In verità, solo un meccanismo realmente alternativo di finanziamento del sistema può garantire gli ingenti investimenti necessari. E’ questo il senso di fondo della nostra proposta, che risale già all’elaborazione della nostra proposta di legge di iniziativa popolare del 2007. Al posto del “full cost recovery”, occorre costruire un nuovo meccanismo tariffario e ricorrere sia alla finanza pubblica che alla fiscalità generale. Più in particolare, la nostra ipotesi, elaborata e presentata nel corso della campagna referendaria e aggiornata alla luce dell’aggravamento della crisi economica e sociale, prevede che la tariffa copra i costi di gestione, gli ammortamenti  per la parte degli investimenti finanziati con la finanza pubblica più il costo degli interessi del capitale, prevedendo comunque un’articolazione della tariffa tra quota fissa e quota variabile e, all’interno di questa, sulla base delle fasce di consumo, mentre la fiscalità generale è chiamata ad intervenire per coprire il costo del quantitativo minimo vitale ( 50 lt/abitante/giorno) e un’altra parte di investimenti. Per quanto riguarda la suddivisione degli investimenti, la fiscalità generale copre quelli relativi alle nuove opere ( circa 23, 2 mld in 20 anni), mentre la finanza pubblica interviene per garantire gli altri circa 16,8 mld. di investimenti relativi alla ristrutturazione delle reti.

Lo strumentazione di finanza pubblica che individuiamo come quella più rispondente è riferita, da una parte,  all'intervento della Cassa depositi e prestiti oppure, dall’ altra,  alla possibilità di ricorrere all’ emissione di bond locali.

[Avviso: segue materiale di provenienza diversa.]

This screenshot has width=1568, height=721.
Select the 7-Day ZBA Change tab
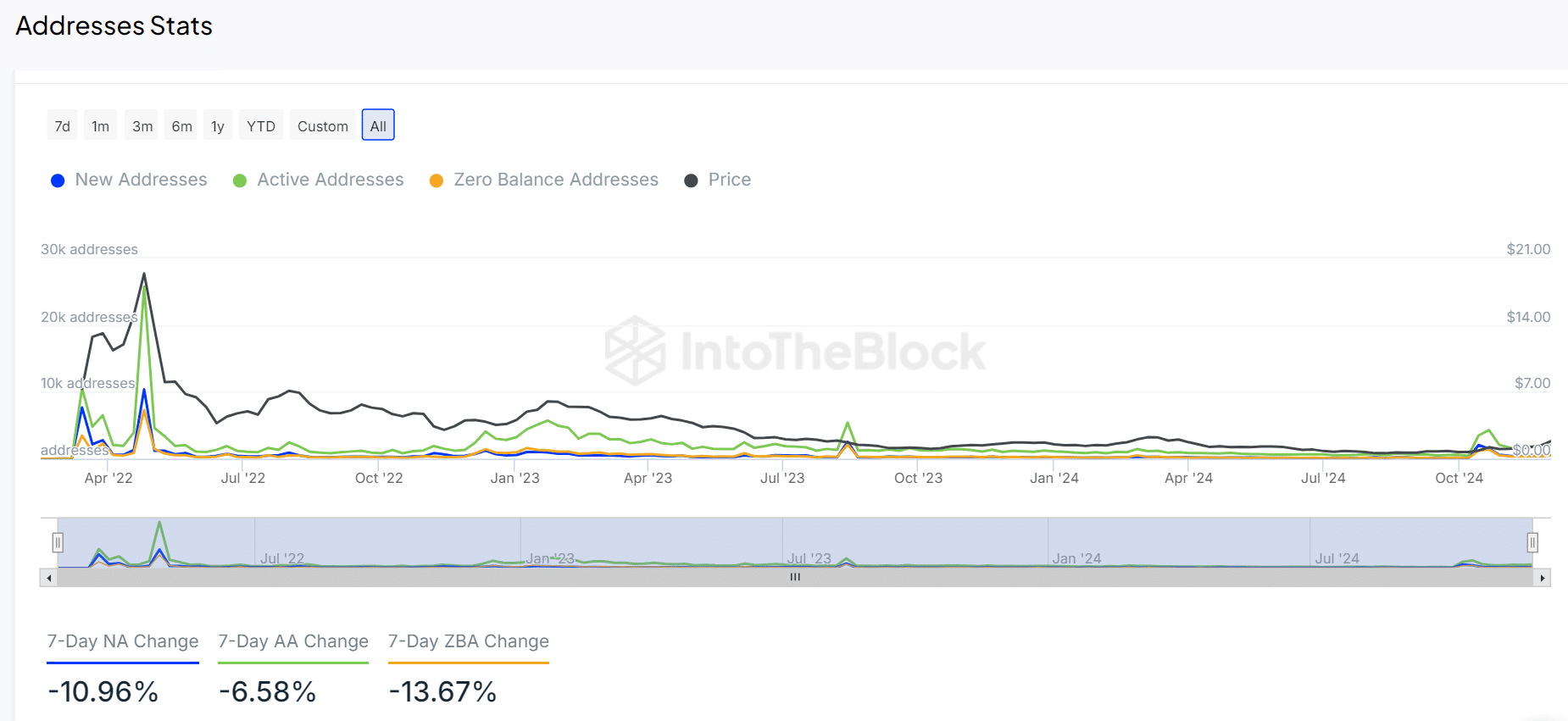[x=469, y=641]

E' evidente, peraltro, che pensare all'intervento della Cassa Depositi e Prestiti comporta necessariamente che essa ritorni alle sue funzioni originarie, a partire dal fatto di mettere a disposizioni risorse economiche a tasso agevolato, e che, dunque, si operi una seria inversione di tendenza rispetto al fatto che, negli ultimi anni, essa si è distinta nel favorire e supportare i processi di privatizzazione e, in ogni caso, ha abbandonato la sua funzione di “banca pubblica”. Inoltre, la manovra di tipo fiscale deve avvenire senza che essa provochi un innalzamento del deficit e debito pubblico, specificando dunque le maggiori entrate e minori spese del bilancio pubblico, senza produrre tassazione aggiuntiva sul reddito delle persone fisiche. Ciò può essere realizzato in diversi modi: per esempio, intervenendo con la lotta all’evasione fiscale,  diminuendo le spese militari, costruendo una tassa di scopo come quella sulle bottiglie PET o con altri interventi ancora.

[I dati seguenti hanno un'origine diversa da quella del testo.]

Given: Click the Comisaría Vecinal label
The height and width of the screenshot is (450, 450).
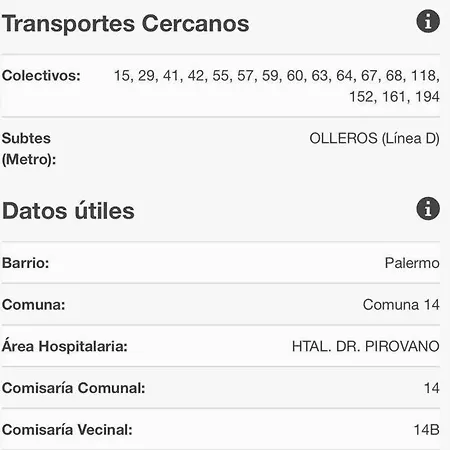Looking at the screenshot, I should coord(67,430).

Infine, è utile sottolineare che questa nostra proposta è assai significativa rispetto all’attuale situazione di crisi economica, visto che il Piano straordinario di investimenti reso possibile da essa produrrebbe anche un incremento di circa 200.000 posti di lavoro nei prossimi anni, svolgendo un’utile funzione anticiclica rispetto alla crisi stessa.

Questa proposta si muove, peraltro, in un solco di continuità e coerenza politica rispetto all’esito del secondo quesito referendario, quello che ha abrogato la remunerazione del capitale investito dalla tariffa del servizio idrico. Nello stesso tempo, essa è alternativa anche ad ipotesi di pura e semplice rimodulazione del sistema tariffario, facendo comunque ricadere interamente su di esso il finanziamento del servizio idrico, magari provvedendo a sostituire la voce della remunerazione del capitale con una voce fissa, calcolata razionalmente, relativa agli oneri finanziari.

Per quanto ci riguarda, invece, come detto sopra, un nuovo metodo tariffario deve essere coadiuvato dall’intervento della finanza pubblica e della fiscalità generale e dovrà sì avere uno schema nazionale unitario, ma applicato e definito a livello territoriale. Anche per questo, è utile riuscire a leggere le situazioni economiche e finanziarie dei soggetti gestori e intervenire nel merito delle scelte che si compiono a livello dei singoli ATO.